_Exercise details_
According to the article on the State Department's 2020 human rights report, which two countries did the United States join in imposing sanctions on Chinese Communist Party officials and their families?

Blinken: Sanctions Imposed on Communist Party Officials for Human Rights Violations, Including Family Members

The U.S. State Department released its 2020 Annual Human Rights Report on March 30, covering China. The State Department said it has joined the United Kingdom and Canada in imposing economic and visa sanctions on Chinese Communist Party officials and their families, and that the United States will continue to work with the international community to speak out for human rights.

The U.S. State Department’s newly released Annual Human Rights Report 2020 focuses on the persecution of Falun Gong in China and the suppression of human rights lawyers, Xinjiang Uighurs and other religious believers, and human rights activists. The report also finds that the Chinese Communist Party has committed mass extermination and Crimes Against Humanity in Xinjiang.

Secretary of State Antony Blinken said at a briefing on the report, “President Biden‘s commitment to putting human rights back at the center of U.S. foreign policy is a commitment the State Department takes very seriously. We will use all of our diplomatic tools to defend human rights and hold those who violate them accountable.”

Report Focuses on Persecution of Falun Gong and Other Groups

The section of the report dealing with China is much the same as the 2019 report and continues to focus on arbitrary or unlawful killings, enforced disappearances, torture by the CCP government, its prisons or incarceration in conditions so harsh as to threaten lives …… and the CCP’s use of administrative detention to intimidate political and religious advocates and to prevent public protests.

_Material provided_
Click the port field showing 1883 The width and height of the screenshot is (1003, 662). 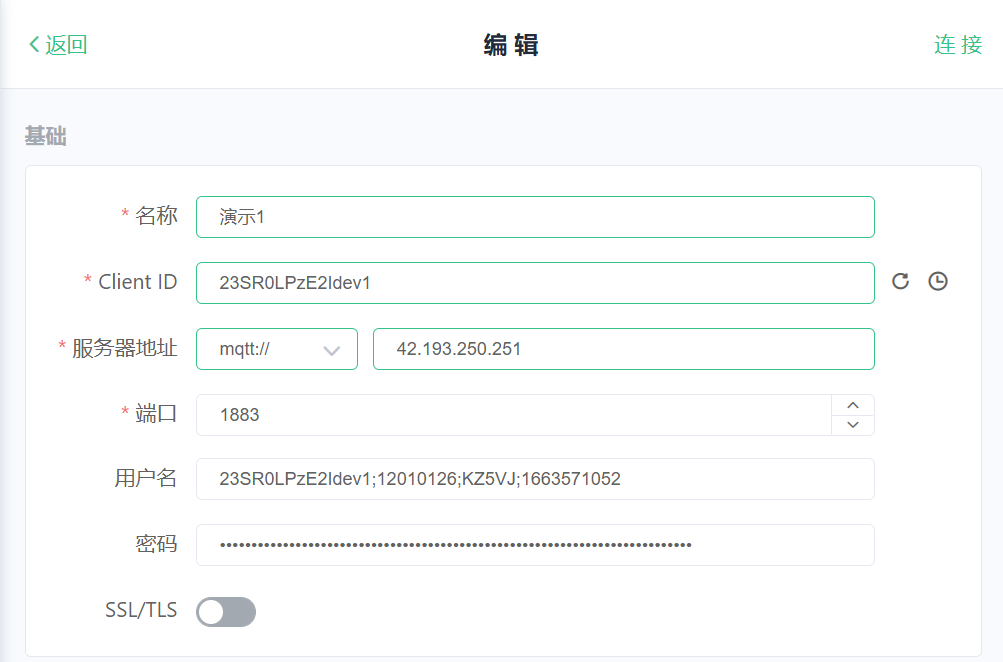pos(512,415)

_Answer below_
The United Kingdom and Canada.